Devotional — ‘Letting go’

Published 12:47 pm Thursday, March 31, 2022

Then Jesus said, “There was a man who had two sons. NRS Luke 15:11

These familiar words from the Gospel of Luke begin an even more familiar parable of the “prodigal son.” It is one of many parables about God’s concern for those who have trouble finding God and living into a loving relationship with their creator. It tells of a younger son who asks for and receives his inheritance. He promptly goes to a far off land and wastes his money on wine women and song. Broke, he ends up tending pigs and starving. He decides to return to his father, beg forgiveness and ask for a job as a hired hand.

When he returns, the father sees him while he is far away, orders a feast be made, runs to him with new clothes and welcomes him home with an abundance of love and joyful celebration. The older brother, who has remained and worked hard on the father’s farm, hears the commotion and asks a servant, “Why all the noise?” The older son is incensed to learn that the younger “prodigal” son has returned and welcomed as a returning hero.

There are many lessons to we can learn from this parable.

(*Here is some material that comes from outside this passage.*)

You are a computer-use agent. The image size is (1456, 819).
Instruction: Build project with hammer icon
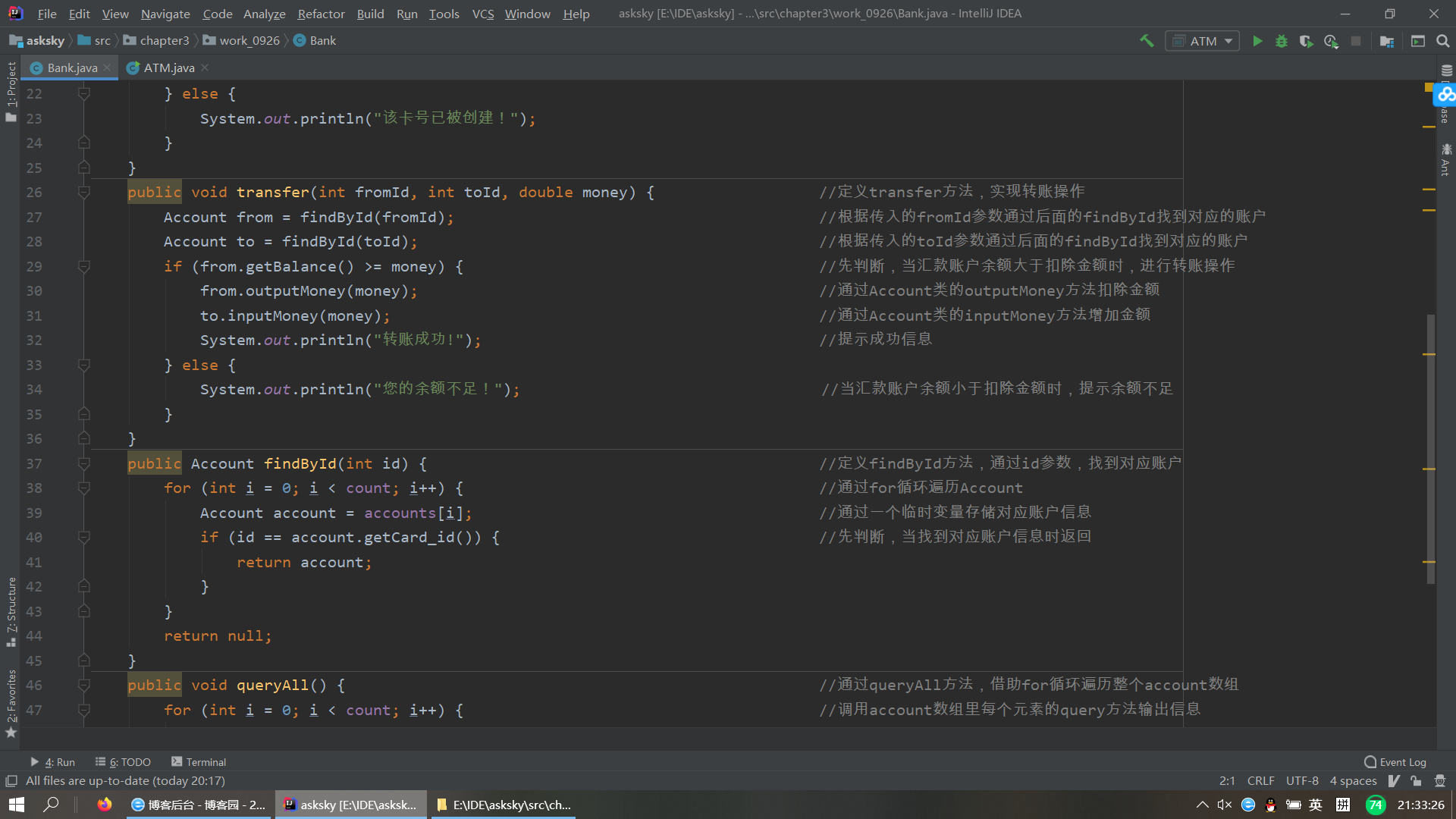(1147, 41)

Often, we look quickly to the “father’s” forgiveness and rejoice in the knowledge that God always forgives the penitent. However, as often forget the lesson that the older son’s reactions can teach us. Perhaps it is that we so often agree with the anger the elder son exhibits. He has worked hard and now is in exactly the same place as the younger, who squandered the father’s hard-earned wealth. We resonate with his anger and feeling of being “wronged.” We want to scream in chorus with the eldest, “It’s not fair!”

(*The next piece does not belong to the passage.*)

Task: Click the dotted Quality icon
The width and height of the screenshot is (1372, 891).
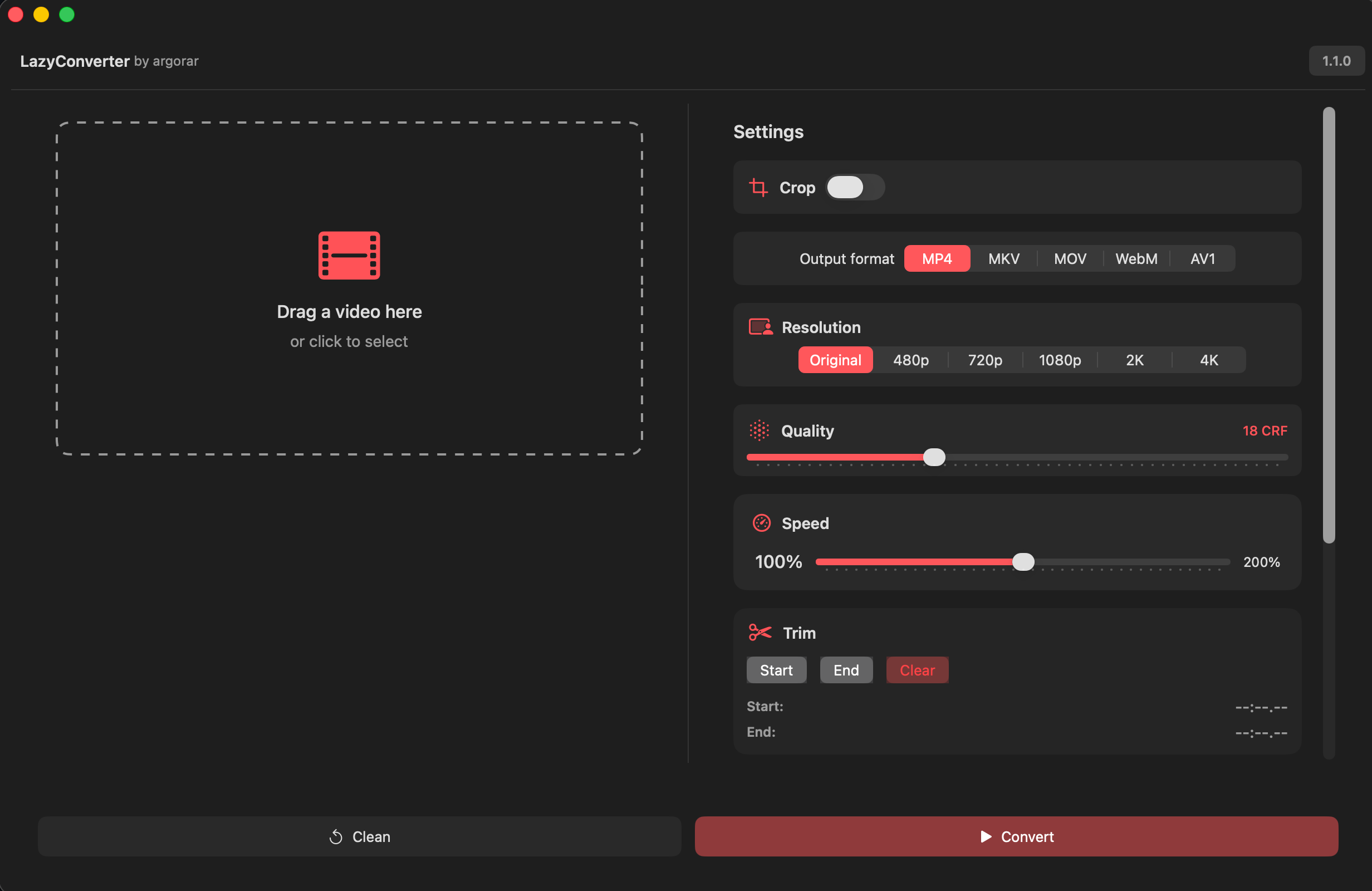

I think that especially in the season of Lent we need to look at this parable and remember that through Christ, our God wipes away our sin no matter how hard we work. We also must learn to let go of all the anger we have with those who have not “measured up” to our standards. In holding on to the anger, we miss the best thing that God gives, loving forgiveness.

That is why we have Lent, a time when we are to work on letting go of the good things so that we may enjoy the best things.